Directions for this task: Find the line containing "This screenshot has" in the entries; transcribe it and all remaining lines through the end, exactly as they appear, but not the pictures.

Record set Block Start

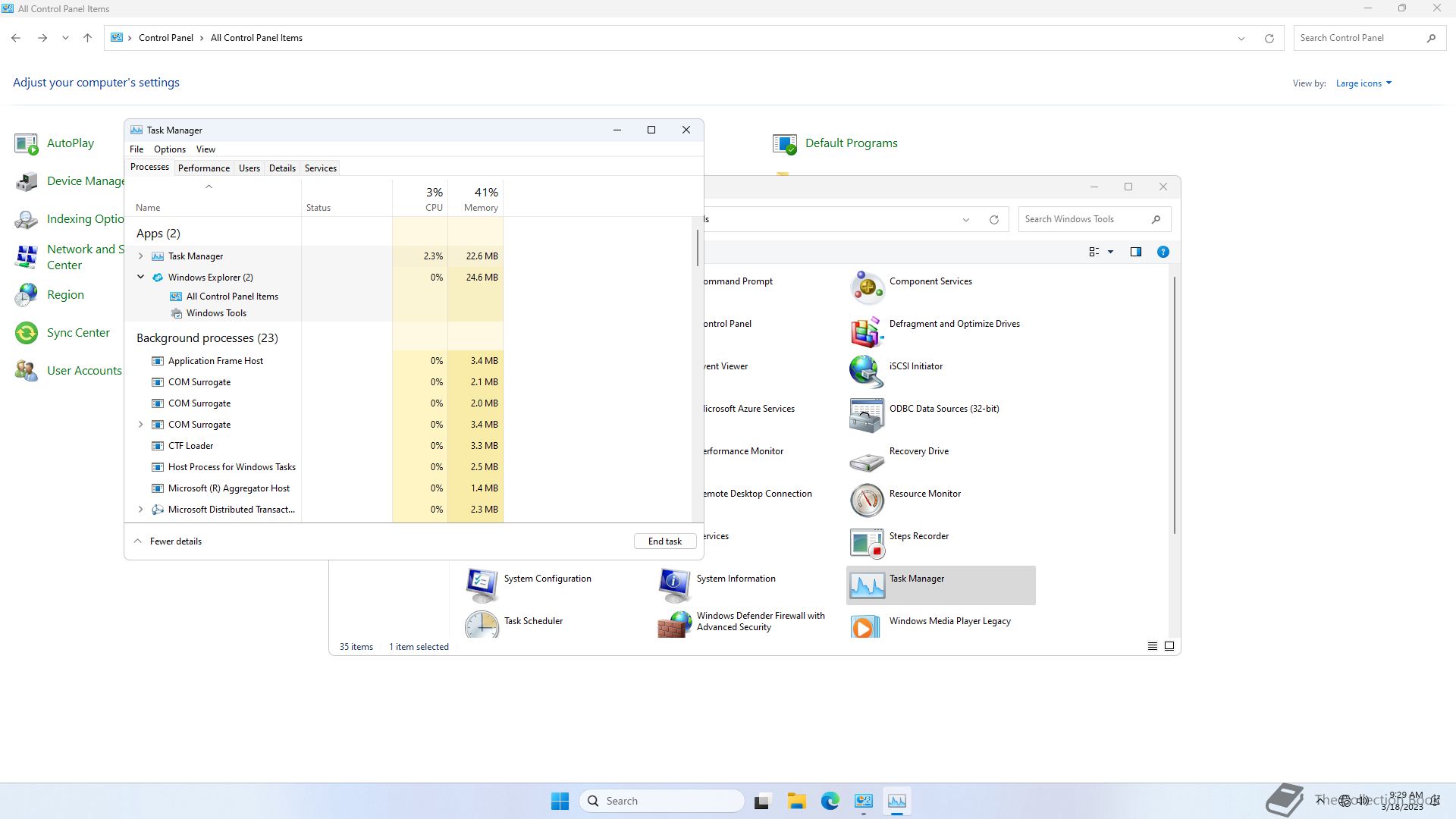Open the Sync Center icon
The width and height of the screenshot is (1456, 819).
27,333
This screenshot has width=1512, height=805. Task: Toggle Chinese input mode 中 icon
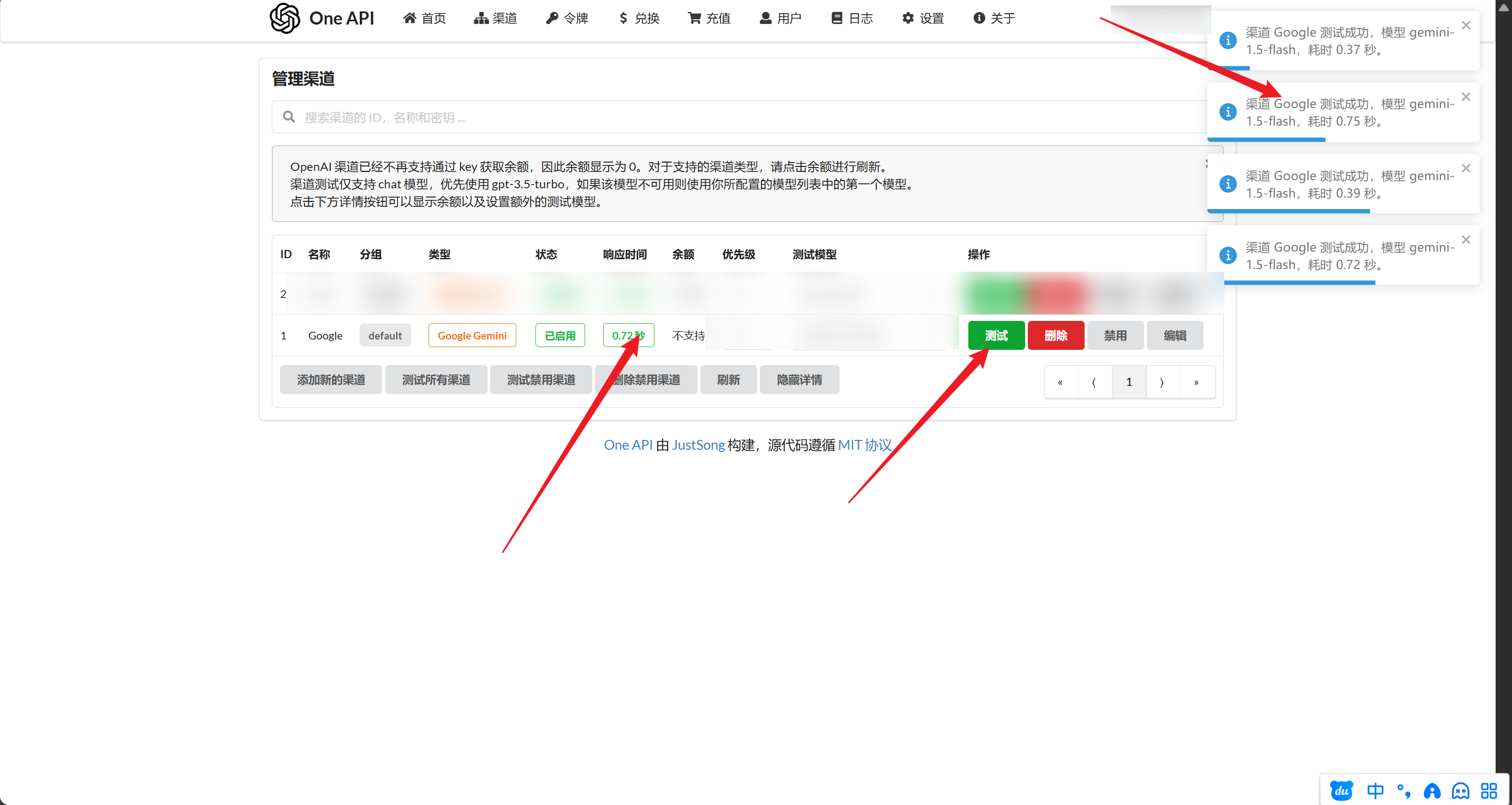(1374, 790)
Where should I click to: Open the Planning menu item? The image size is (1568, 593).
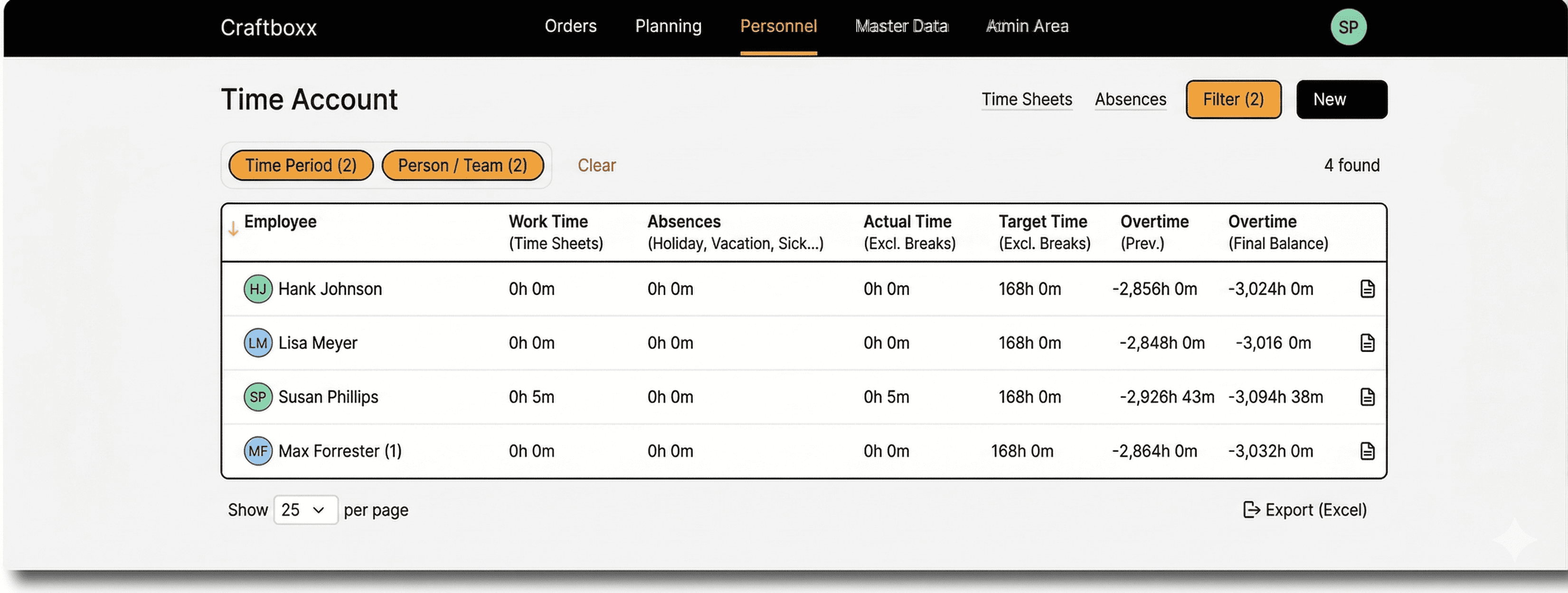[668, 26]
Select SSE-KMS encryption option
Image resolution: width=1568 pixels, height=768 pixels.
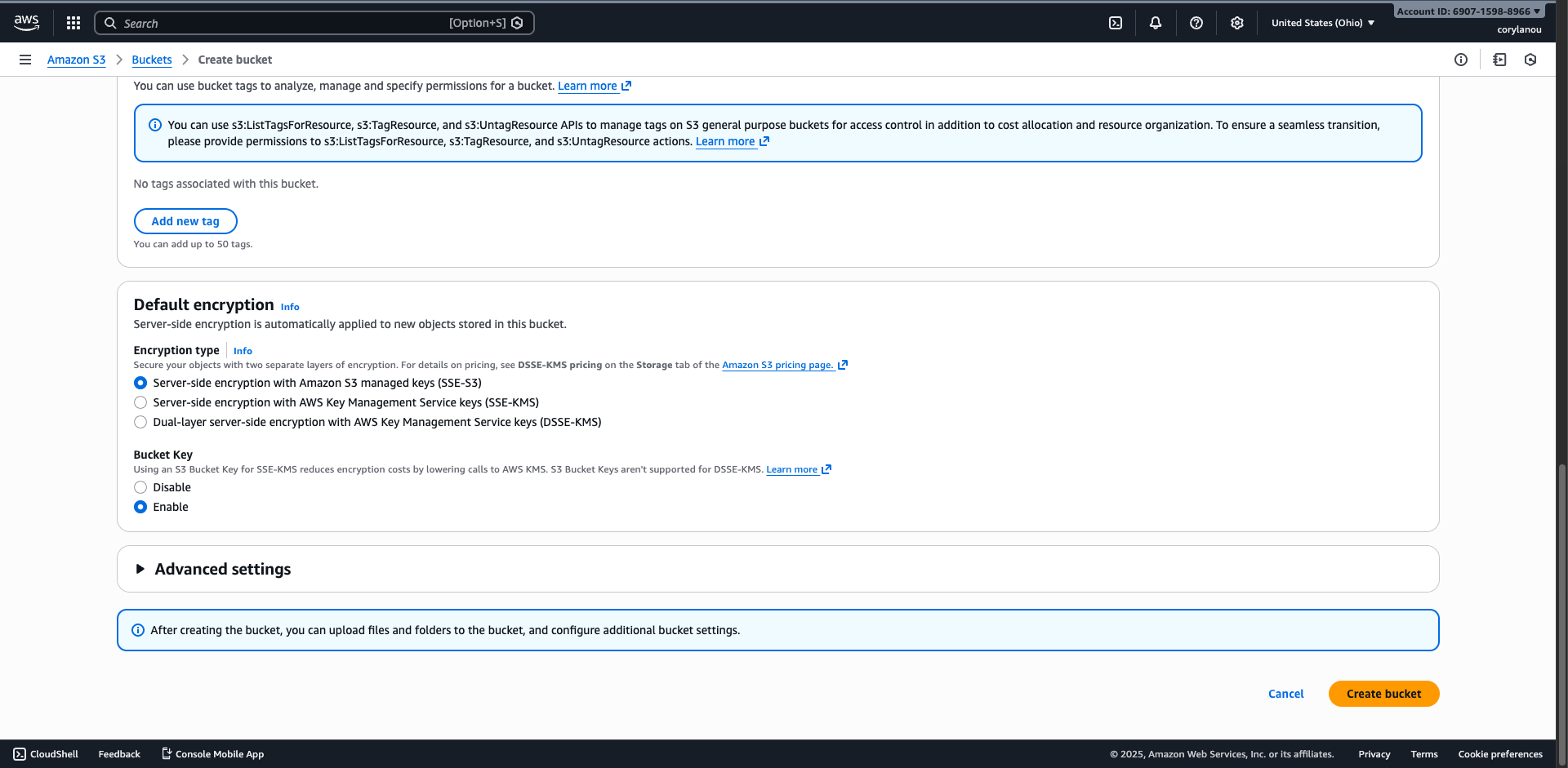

Record set Block End

Result of this task:
This screenshot has width=1512, height=805. Task: Toggle Chinese input mode 中 icon
(1374, 790)
Where should I click to: Open the Planning menu item? The image size is (1568, 593).
[668, 26]
Select SSE-KMS encryption option
Image resolution: width=1568 pixels, height=768 pixels.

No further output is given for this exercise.